DIRECTIONS:
a) In the passage on maritime data transfer, what is the average monthly cost of broadband at sea?
b) Rewrite the passage on maritime data transfer from "Most of us will" to "of the call.", substituting "ground station" for "receiver".

PASSAGE PROVIDED:
╭──
Data transfer bottlenecks are holding shipping back, and satellite operators could win big if they invest in the infrastructure shipping needs to move forward
Data transfer bottlenecks are holding shipping back, and satellite operators could win big if they invest in the infrastructure shipping needs to move forward.
The benefits of faster data transfer speeds are as plentiful as they are obvious, and I maintain that the key financial benefit for shipowners and operators stems from the fact that faster data transfers allow them to deploy – and properly leverage – internet of things (IoT) technologies on board their vessels.
Real-time remote monitoring, diagnostics and analysis of onboard systems saves on costs and downtime and offers the potential to improve vessel maintenance and maintain crew safety.
When used well, the cost savings from IoT technologies should mount up, over time, to improve owner margins and enable operators to become more competitive.
But there exist, within the current maritime satellite broadband market, barriers to the uptake of this technology.
The costs of delivering broadband to ships is one.
The average cost of broadband at sea is around US$1,000 per month – roughly 10-times the price the average household pays, a concern for shipowners looking to minimise operating expenses in difficult market circumstances.
In competitive markets with low charter rates, high capital outgoings and ever-increasing regulation, every penny matters, and high prices often lead owners to skimp on bandwidth.
Naturally, as technology improves, bandwidth is growing and costs are shrinking, but progress is slow in the maritime sector and there remain limitations on data packages and transmission rates.
Bandwidth’s slow growth is, frankly, not keeping pace with the demand for it. Bandwidth cannot all go to vessel monitoring, of course, and competition for the limited bits and bytes includes crew communication with family and friends ashore, operational information transmissions (such as weather forecasts, hazard notices, electronic chart updates, charterer and port information) and bandwidth required for crew welfare services.
With IoT data competing with all of these demands, shipowners are no doubt faced with difficult financial decisions that serve to limit IoT uptake further.
Satellite communications companies, too, are slowly reducing prices and increasing bandwidth through more satellite investment, but again the price drops and bandwidth jumps are just not happening quickly enough to dramatically increase IoT deployments.
Another barrier to the uptake of IoT is the latency that satellite voice and data transmissions encounter.
Most of us will have first-hand experience with a delay on a phone call or video call. This comes from the time microwaves and radio waves used to transmit data take to travel from the phone or other device to the transmitter, up to the satellite and back down to the receiver and the person on the other end of the call.
╰──
LISTED ENTRIES:
╭──
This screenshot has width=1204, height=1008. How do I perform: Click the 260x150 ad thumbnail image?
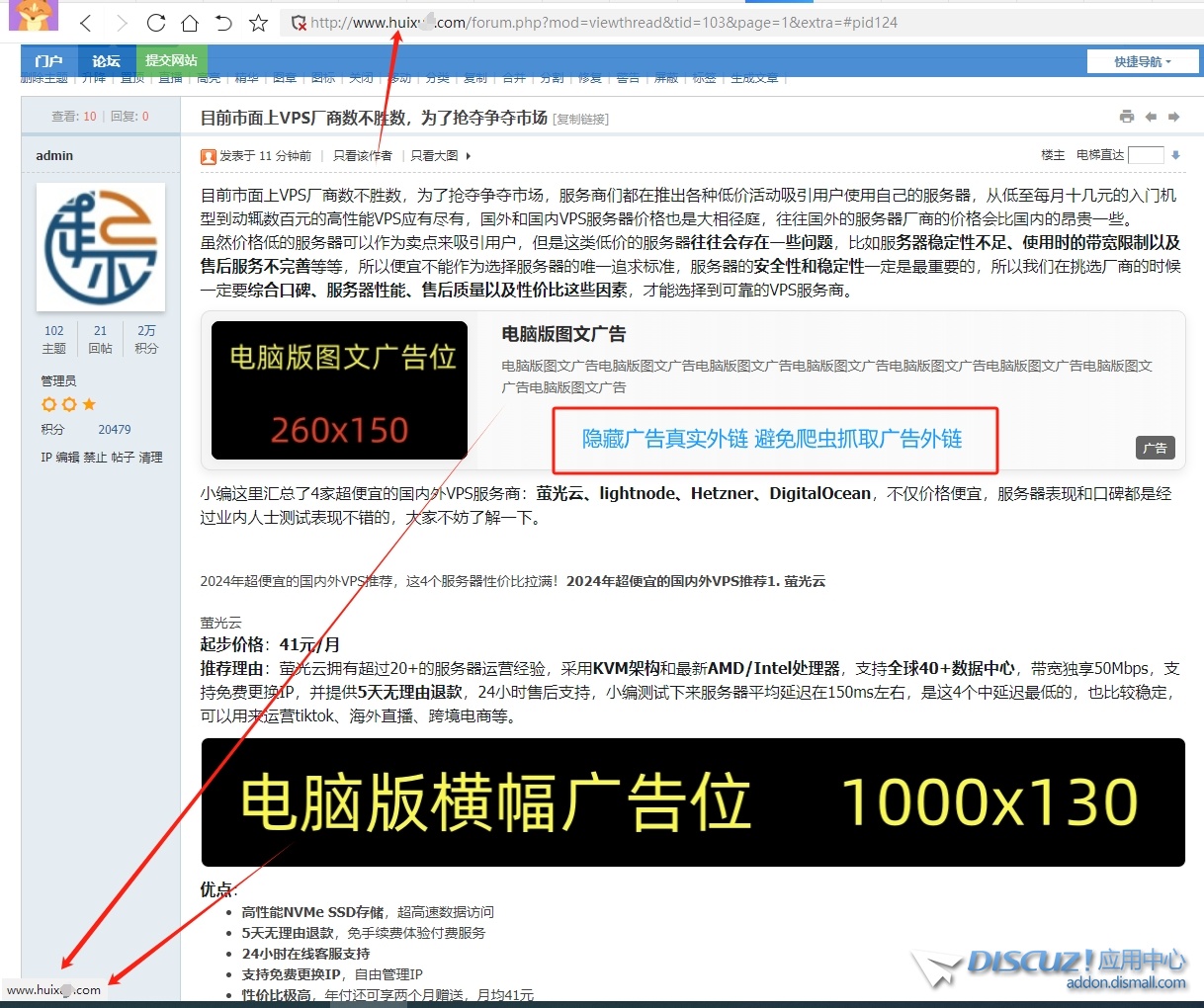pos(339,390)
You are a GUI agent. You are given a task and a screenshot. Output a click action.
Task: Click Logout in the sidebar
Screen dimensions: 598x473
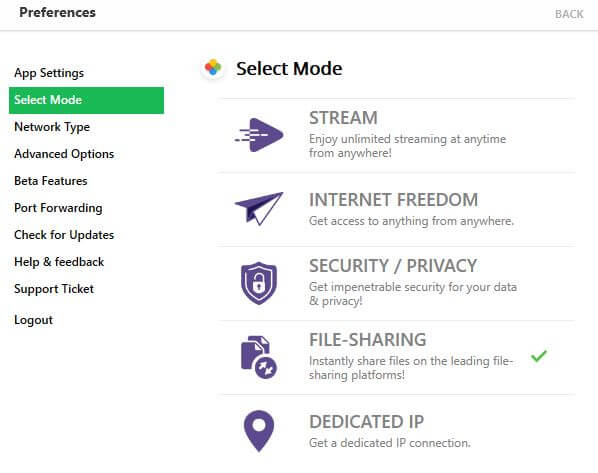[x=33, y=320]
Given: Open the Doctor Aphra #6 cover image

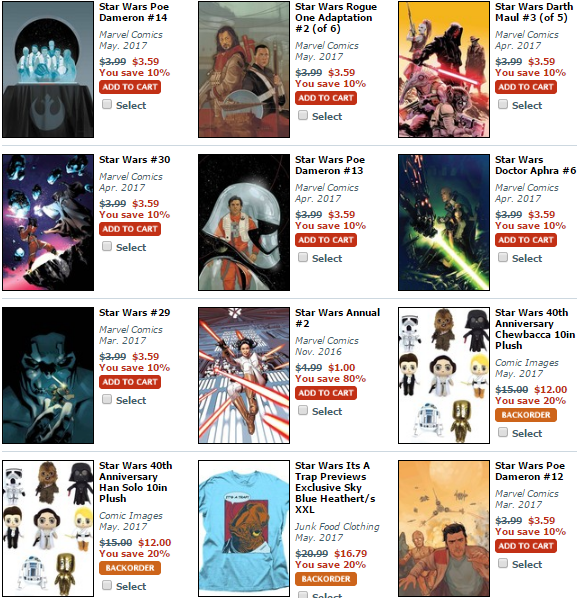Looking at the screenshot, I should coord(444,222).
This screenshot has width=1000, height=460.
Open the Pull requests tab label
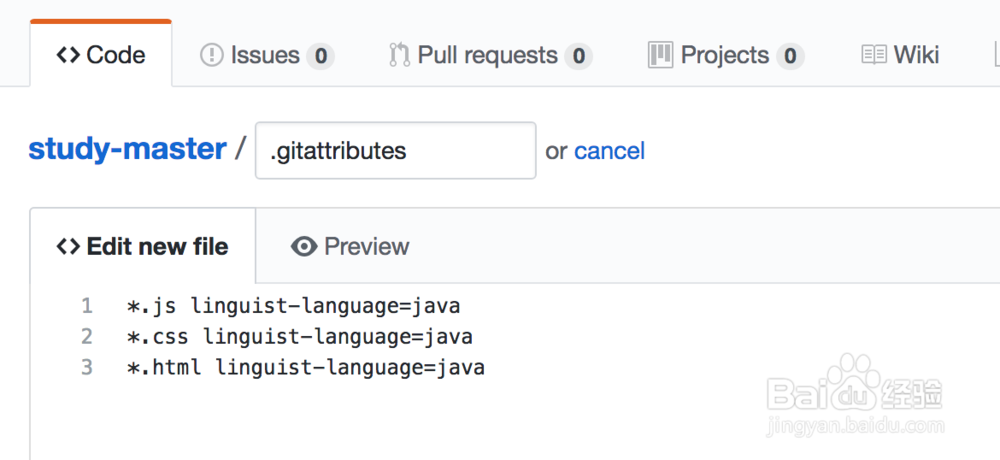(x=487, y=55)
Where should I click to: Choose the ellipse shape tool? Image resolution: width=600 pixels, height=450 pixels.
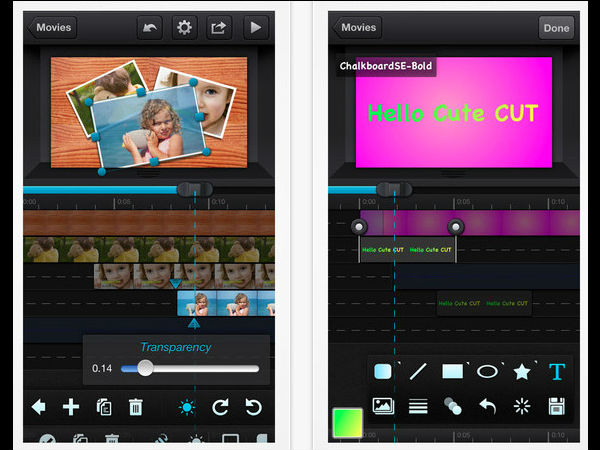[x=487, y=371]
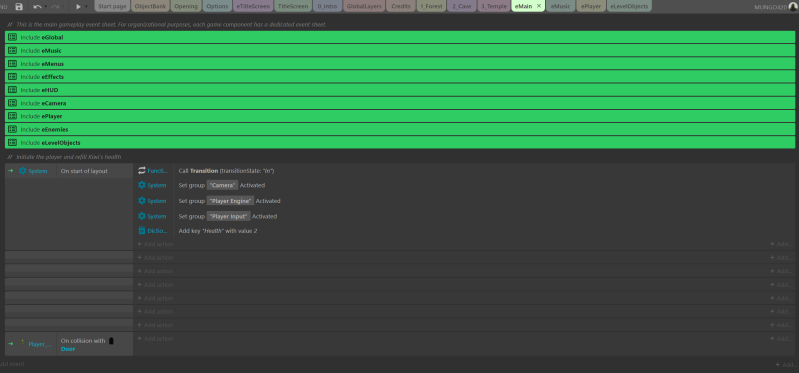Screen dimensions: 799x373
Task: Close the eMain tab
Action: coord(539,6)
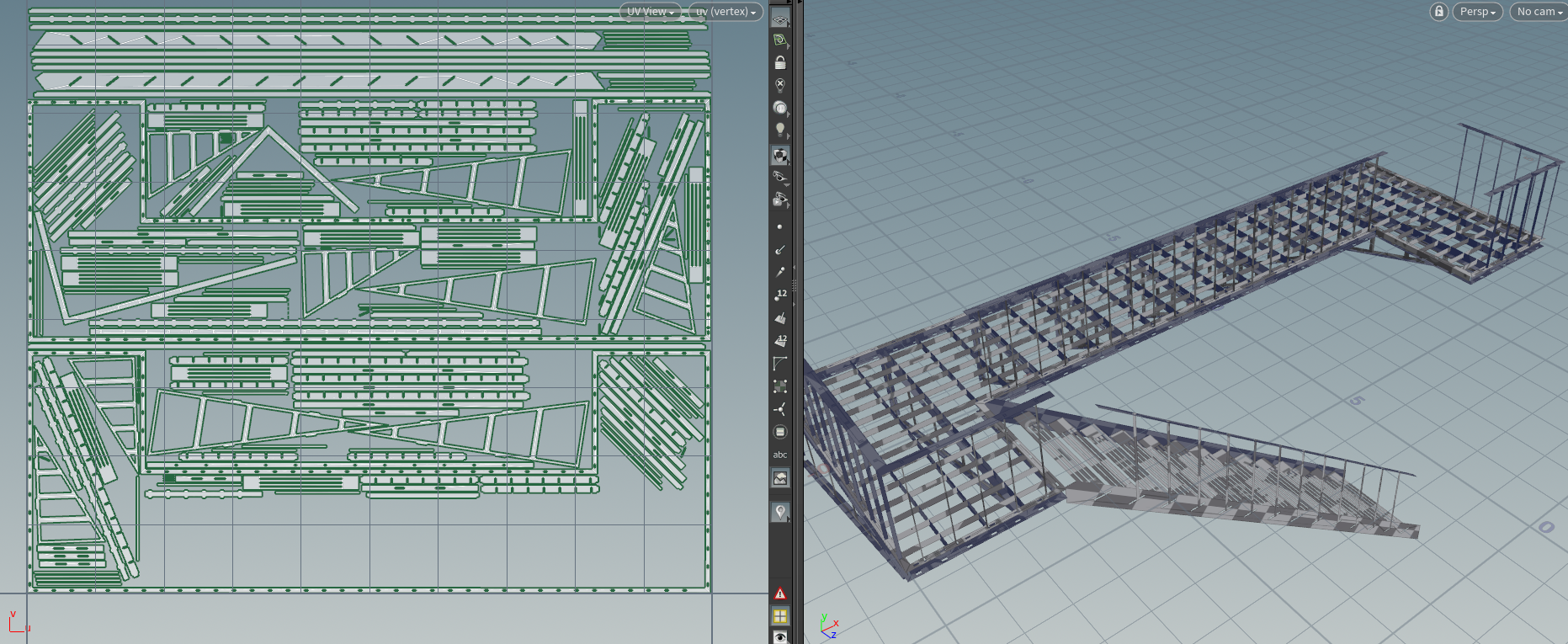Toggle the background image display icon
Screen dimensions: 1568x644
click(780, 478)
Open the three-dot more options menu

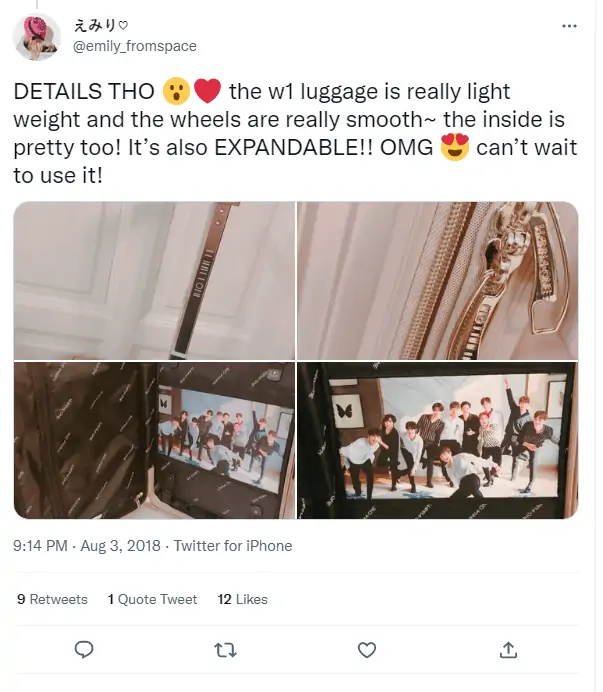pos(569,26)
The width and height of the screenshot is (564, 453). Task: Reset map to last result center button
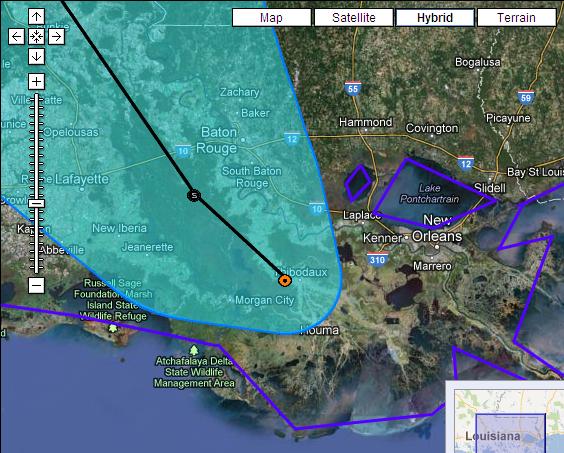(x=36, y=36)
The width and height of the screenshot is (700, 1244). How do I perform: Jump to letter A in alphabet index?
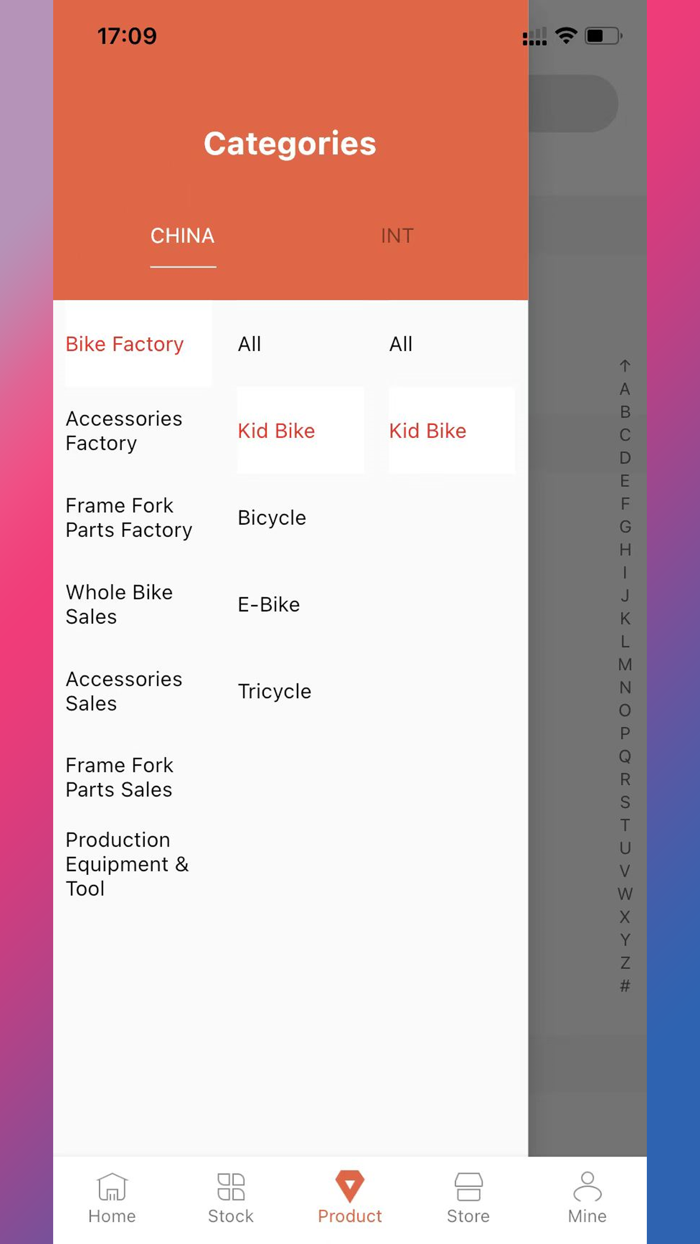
╰──
SOLUTION LIST:
a) Around US$1,000 per month.

b)
Most of us will have first-hand experience with a delay on a phone call or video call. This comes from the time microwaves and radio waves used to transmit data take to travel from the phone or other device to the transmitter, up to the satellite and back down to the ground station and the person on the other end of the call.